In 1807, Joseph Farington recorded this bulletin from a recent visitor to Burley:
Lord Winchilsea does not reside there much as it would be too expensive for his circumstances, but lives in a high style when he is there. He is a bachelor ... and very agreeable in his manners ... His Lordship visits a lady, Mrs. Thomson, who resides at Brompton at a beautiful villa ... but always returns at night to his house in South St. He has a son, 13 years of age, who is called Finch or Thomson, and was with him at Burleigh.
Farington Diary, viii. 3137.
Winchilsea, ‘a nobleman of the old school’, whose mother was governess to the royal family for 30 years, was a favourite of George III and held household posts as a lord of the bedchamber, 1777-1812, and groom of the stole, 1804-12. By seconding Charles Lennox in his duel with the duke of York in 1789 he incurred the lasting displeasure of the prince of Wales, and after the establishment of the regency he was seldom seen at Court.

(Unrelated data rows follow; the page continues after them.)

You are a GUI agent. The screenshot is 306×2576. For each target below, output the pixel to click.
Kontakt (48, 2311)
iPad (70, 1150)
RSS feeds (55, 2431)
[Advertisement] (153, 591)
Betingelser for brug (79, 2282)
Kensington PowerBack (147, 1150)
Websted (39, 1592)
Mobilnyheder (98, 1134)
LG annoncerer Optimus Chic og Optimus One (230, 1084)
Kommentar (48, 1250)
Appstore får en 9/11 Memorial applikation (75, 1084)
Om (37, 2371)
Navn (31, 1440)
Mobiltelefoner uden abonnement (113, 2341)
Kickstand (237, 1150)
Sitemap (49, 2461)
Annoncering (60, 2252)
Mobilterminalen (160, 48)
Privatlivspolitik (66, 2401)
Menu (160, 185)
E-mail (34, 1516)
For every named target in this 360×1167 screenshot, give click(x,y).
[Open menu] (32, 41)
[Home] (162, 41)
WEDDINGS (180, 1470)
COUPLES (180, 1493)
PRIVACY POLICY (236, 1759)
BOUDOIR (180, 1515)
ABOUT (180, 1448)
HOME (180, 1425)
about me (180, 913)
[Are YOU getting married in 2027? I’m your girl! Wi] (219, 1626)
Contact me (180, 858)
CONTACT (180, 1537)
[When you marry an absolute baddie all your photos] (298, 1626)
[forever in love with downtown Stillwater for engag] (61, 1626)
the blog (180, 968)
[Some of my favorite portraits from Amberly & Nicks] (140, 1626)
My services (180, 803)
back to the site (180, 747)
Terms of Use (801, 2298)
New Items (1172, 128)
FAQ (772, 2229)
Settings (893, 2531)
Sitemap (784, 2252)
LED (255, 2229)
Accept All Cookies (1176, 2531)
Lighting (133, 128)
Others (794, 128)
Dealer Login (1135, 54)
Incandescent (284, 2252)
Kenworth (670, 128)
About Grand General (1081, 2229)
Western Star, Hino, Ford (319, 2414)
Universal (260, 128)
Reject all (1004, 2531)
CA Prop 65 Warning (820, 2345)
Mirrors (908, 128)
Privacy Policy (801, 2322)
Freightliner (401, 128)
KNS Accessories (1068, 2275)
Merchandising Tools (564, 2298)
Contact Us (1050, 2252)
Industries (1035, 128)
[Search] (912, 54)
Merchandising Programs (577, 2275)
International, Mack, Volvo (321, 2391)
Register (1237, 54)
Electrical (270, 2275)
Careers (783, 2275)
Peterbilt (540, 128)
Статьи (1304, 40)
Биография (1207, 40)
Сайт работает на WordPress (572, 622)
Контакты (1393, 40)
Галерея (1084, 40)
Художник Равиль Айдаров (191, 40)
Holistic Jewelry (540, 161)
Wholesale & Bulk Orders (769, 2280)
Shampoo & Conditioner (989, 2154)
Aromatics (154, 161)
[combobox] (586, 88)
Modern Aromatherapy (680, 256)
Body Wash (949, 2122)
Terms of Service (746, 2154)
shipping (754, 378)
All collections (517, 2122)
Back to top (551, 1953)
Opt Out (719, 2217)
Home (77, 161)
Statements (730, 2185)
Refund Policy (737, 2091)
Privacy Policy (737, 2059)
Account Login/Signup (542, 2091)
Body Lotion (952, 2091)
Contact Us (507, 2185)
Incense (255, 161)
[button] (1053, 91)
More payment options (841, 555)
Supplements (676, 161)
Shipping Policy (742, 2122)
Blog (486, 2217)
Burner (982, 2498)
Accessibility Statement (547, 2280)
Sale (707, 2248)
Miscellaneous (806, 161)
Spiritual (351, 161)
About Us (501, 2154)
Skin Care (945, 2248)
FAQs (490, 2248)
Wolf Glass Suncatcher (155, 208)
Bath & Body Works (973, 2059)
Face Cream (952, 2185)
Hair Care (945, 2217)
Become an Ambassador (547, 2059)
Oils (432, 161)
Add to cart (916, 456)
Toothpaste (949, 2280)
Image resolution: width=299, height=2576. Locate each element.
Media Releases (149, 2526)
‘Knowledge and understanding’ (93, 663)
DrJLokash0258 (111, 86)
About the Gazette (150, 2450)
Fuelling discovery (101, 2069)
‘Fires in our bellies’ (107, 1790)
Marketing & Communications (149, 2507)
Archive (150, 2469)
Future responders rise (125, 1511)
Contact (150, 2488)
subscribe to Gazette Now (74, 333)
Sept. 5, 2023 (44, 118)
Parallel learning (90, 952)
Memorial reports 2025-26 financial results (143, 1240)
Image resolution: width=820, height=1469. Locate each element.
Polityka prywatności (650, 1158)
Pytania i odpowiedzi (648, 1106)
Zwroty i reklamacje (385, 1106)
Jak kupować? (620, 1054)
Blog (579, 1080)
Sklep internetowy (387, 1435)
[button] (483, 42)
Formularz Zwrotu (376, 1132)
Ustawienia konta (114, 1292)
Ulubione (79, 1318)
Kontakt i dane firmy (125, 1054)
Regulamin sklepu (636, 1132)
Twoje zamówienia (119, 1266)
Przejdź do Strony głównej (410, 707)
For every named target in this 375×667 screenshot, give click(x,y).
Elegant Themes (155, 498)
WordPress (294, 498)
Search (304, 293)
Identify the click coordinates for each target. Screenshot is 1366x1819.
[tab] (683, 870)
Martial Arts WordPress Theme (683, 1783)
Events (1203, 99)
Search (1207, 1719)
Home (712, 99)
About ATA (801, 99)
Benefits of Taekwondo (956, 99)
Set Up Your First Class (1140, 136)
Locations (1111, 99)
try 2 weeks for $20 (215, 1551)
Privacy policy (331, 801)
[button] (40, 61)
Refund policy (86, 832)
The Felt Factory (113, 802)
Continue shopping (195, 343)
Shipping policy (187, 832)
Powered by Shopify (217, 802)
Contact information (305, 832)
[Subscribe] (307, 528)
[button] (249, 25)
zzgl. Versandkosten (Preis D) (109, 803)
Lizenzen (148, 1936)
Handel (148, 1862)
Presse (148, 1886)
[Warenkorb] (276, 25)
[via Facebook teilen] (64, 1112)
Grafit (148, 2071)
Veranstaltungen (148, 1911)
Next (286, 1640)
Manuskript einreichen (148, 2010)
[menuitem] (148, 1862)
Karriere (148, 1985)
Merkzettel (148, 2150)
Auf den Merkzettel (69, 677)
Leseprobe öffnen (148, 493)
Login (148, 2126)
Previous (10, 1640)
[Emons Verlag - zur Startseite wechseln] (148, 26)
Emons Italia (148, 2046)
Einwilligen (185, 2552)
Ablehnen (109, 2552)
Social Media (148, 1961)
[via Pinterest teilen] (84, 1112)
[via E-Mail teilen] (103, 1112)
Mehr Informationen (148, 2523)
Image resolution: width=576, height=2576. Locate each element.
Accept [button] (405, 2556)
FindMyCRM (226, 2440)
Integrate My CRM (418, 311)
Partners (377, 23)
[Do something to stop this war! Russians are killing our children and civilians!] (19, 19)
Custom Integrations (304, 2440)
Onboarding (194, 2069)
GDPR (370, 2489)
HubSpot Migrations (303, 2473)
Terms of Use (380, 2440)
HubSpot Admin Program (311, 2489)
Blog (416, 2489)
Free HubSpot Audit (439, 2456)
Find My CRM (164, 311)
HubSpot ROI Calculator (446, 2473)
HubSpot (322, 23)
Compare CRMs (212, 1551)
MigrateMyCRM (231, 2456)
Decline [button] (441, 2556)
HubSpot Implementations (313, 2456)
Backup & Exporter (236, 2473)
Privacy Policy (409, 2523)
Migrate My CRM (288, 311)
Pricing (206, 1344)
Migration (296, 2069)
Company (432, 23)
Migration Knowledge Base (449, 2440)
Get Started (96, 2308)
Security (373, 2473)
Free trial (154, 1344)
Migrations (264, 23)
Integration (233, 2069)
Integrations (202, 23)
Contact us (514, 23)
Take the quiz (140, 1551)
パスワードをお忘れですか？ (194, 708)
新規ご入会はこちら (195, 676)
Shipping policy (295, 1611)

At the general election of 1820 he was returned for Lymington by its patron Sir Harry Neale*, who had served in the royal household with his father. On 6 June 1820 he took six weeks’ leave of absence, but in 1821 he proved a reliable supporter of the Liverpool ministry, with whom he voted in defence of their conduct towards Queen Caroline, 6 Feb., and against repeal of the additional malt duty, 3 Apr., electoral disqualification of ordnance officials, 12 Apr., and parliamentary reform, 9 May. He voted for Catholic relief, 28 Feb. He is not known to have spoken in debate in this period and in May 1821 he vacated his seat for its previous occupant. (He was subsequently returned three times to the reformed House.) In February 1825 the prominent huntsman Lord Frederick Cavendish Bentinck* noted with approval that Finch had ‘taken to the chase’.